COPENHAGEN—Time to severe disability in progressive multiple sclerosis (MS) is independently accelerated by both pre- and post-progression relapses, according to research presented at the 29th Congress of the European Committee for Treatment and Research in Multiple Sclerosis (ECTRIMS).
Miguel M. Paz Soldan, MD, and colleagues examined the impact of relapses—both before and after progression onset—on the tempo of post-progression disability accumulation. The researchers studied two cohorts fulfilling McDonald diagnostic criteria for MS: a population-based prevalence cohort from Olmsted County, Minnesota (n = 221), and a clinic-based progressive cohort (n = 859). Progressive disease course was classified as either primary (PPMS), secondary (SPMS), or following a single clinical attack (SAPMS). Disability was assigned per Kurtzke Expanded Disability Status Scale (EDSS). The impact of relapses was studied using a multivariate Cox regression analysis. Gender, age at progression onset, and immunomodulatory medication use were modeled as covariates. Kaplan–Meier analysis was used to generate survival curves to an EDSS score of 6.
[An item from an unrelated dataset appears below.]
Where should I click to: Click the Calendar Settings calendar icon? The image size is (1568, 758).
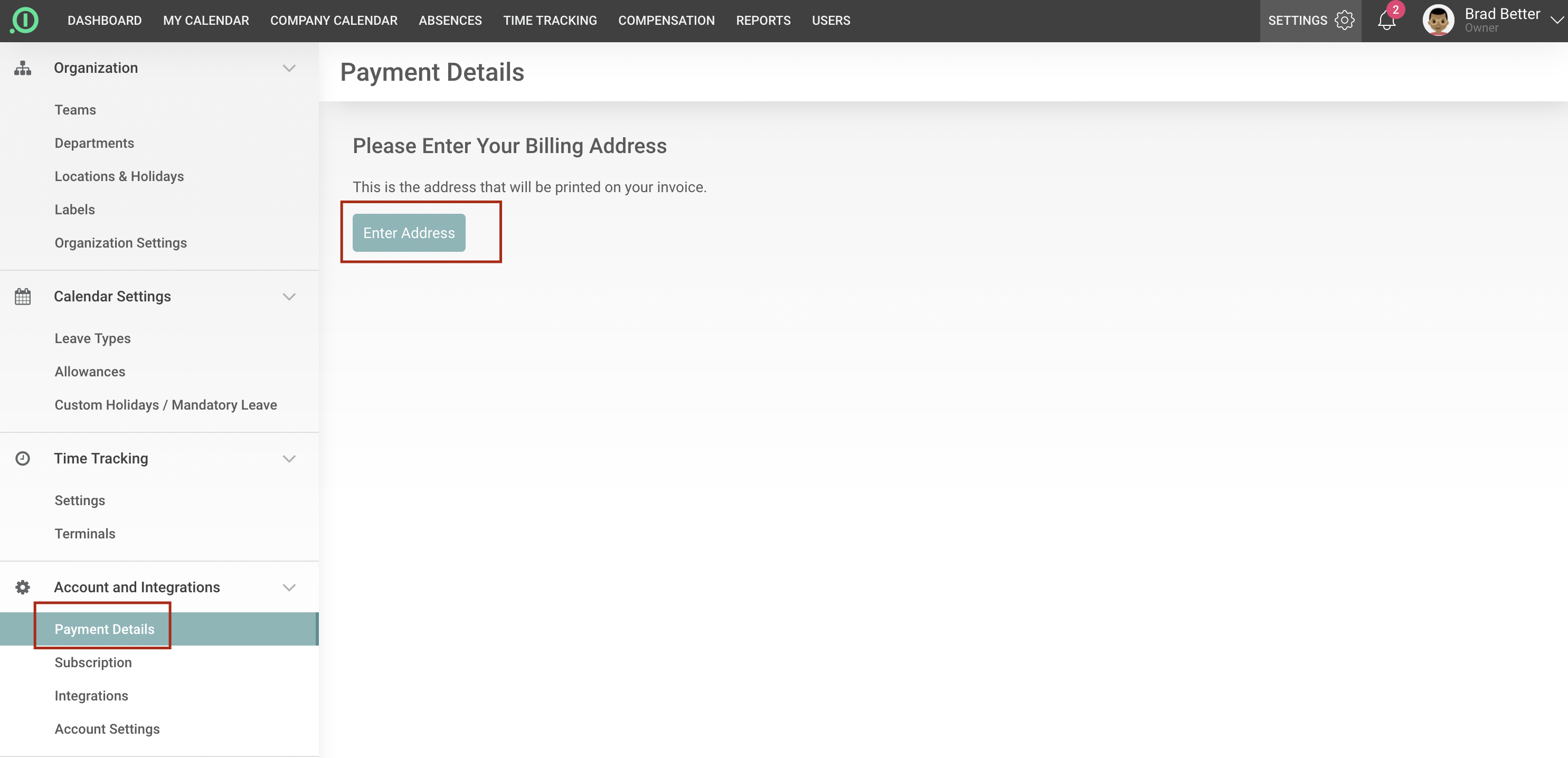pyautogui.click(x=23, y=296)
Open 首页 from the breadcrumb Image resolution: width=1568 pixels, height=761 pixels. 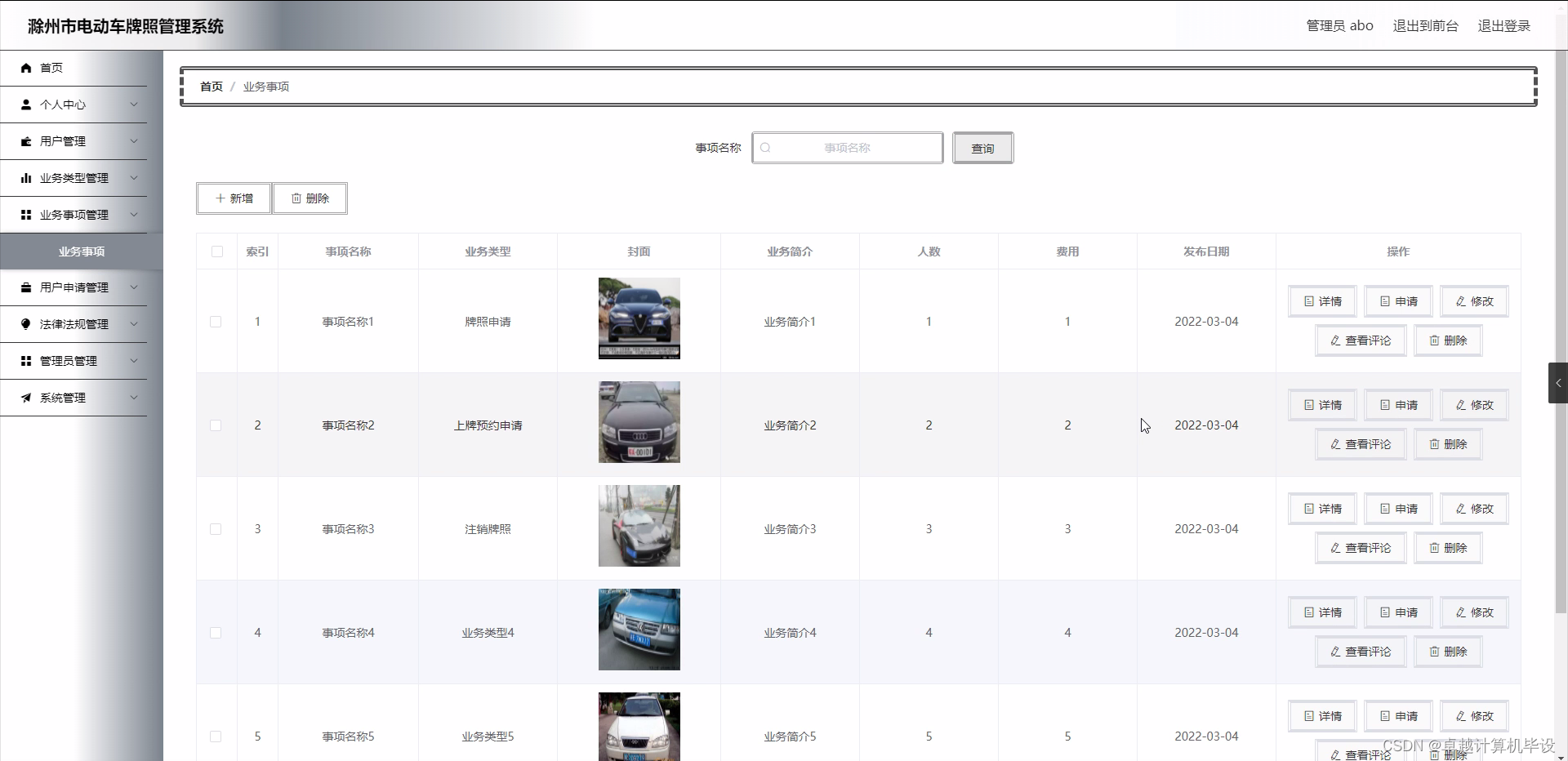point(211,87)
Presence of pre-progression relapses (hazard ratio 2.20) predicted shorter time from progression onset to an EDSS score of 6. Post-progression disability accumulation was slowest in patients with PPMS (50% of patients in 10 years), followed by patients with SAPMS (50% in seven years), and fastest in patients with SPMS (50% in four years). Post-progression relapses were more common in patients with SPMS (29.5%) than in patients with SAPMS (10.7%) and patients with PPMS (3.1%), reflecting the pre-progression relapse status in these groups. Ongoing relapses after onset of progressive disease course (17.1%; hazard ratio, 1.48) independently predicted shorter time from progression onset to EDSS score of 6, which was about two years faster. Most post-progression relapses happened within five years (91.6%) after onset of progression and before age 55 (95.2%).
“Our results suggest that continuation of immunomodulation for five years after progression onset or until age 55, whichever comes first, is a reasonable approach in SPMS,” the researchers stated. “However, given the paucity of ongoing relapses, this may not be indicated in SAPMS and PPMS.”